◆ Try it
Which of the lines below mention the word "computer"? Pull each one out.

*** Begin section ***

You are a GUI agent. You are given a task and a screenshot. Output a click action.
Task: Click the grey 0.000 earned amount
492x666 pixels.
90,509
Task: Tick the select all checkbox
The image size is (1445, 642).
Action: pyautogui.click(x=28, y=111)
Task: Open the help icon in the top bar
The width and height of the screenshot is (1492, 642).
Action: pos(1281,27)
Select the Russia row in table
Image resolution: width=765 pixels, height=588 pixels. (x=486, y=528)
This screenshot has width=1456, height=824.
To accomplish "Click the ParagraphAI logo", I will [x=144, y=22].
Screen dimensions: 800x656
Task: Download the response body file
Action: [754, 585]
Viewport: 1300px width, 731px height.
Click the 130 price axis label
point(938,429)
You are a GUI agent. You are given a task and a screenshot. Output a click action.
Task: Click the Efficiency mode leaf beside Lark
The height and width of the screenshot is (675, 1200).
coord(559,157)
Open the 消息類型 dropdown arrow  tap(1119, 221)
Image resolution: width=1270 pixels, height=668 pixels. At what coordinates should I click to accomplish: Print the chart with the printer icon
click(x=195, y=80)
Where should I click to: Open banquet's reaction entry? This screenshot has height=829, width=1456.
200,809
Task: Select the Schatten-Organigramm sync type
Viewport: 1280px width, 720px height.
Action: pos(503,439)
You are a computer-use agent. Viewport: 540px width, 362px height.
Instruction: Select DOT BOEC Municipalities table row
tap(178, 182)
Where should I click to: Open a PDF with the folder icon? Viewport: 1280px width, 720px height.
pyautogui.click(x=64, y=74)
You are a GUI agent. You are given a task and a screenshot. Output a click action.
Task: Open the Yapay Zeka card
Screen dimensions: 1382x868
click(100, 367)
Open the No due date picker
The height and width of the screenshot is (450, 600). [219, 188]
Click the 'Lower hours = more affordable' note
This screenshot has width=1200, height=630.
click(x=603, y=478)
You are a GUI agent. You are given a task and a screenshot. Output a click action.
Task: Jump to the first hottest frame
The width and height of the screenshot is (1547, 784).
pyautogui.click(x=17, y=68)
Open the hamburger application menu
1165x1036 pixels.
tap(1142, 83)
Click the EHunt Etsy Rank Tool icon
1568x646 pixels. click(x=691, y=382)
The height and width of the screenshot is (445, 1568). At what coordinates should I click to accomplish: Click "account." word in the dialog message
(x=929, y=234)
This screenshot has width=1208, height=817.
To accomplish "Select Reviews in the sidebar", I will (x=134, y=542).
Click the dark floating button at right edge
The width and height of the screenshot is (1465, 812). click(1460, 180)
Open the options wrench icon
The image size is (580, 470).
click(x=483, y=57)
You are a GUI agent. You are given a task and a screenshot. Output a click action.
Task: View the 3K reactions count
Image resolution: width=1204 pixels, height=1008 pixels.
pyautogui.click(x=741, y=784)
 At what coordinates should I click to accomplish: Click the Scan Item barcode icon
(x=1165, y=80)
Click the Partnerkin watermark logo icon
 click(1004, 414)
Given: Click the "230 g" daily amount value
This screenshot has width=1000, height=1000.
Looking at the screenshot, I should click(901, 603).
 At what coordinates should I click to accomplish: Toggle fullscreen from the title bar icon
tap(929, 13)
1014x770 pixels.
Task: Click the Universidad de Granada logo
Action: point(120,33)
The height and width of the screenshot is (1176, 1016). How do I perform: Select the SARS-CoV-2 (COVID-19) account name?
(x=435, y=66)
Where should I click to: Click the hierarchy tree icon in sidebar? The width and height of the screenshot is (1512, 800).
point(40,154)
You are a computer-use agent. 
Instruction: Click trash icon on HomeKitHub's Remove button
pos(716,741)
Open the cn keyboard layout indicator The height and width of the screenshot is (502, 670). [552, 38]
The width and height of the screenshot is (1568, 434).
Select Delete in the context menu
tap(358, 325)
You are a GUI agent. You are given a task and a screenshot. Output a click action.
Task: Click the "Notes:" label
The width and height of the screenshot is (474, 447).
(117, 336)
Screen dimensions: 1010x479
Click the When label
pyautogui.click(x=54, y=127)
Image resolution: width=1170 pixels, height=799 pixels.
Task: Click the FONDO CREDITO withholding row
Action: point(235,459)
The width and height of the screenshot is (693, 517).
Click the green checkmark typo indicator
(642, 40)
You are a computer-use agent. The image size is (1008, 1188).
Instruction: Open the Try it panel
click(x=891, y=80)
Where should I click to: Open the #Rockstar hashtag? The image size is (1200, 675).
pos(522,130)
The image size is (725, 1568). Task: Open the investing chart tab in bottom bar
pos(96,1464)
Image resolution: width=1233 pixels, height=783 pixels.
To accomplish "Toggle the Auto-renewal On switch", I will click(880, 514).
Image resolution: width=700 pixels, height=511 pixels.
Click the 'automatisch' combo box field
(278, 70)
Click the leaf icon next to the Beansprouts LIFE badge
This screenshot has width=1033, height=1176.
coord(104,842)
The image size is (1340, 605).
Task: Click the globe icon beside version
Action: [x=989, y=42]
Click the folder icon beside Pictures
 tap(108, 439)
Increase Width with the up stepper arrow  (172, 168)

*** End section ***

◆ Response area
You are a computer-use agent. Viewport: 540px width, 362px height.
You are a computer-use agent. 
You are a computer-use agent. The image size is (1008, 1188).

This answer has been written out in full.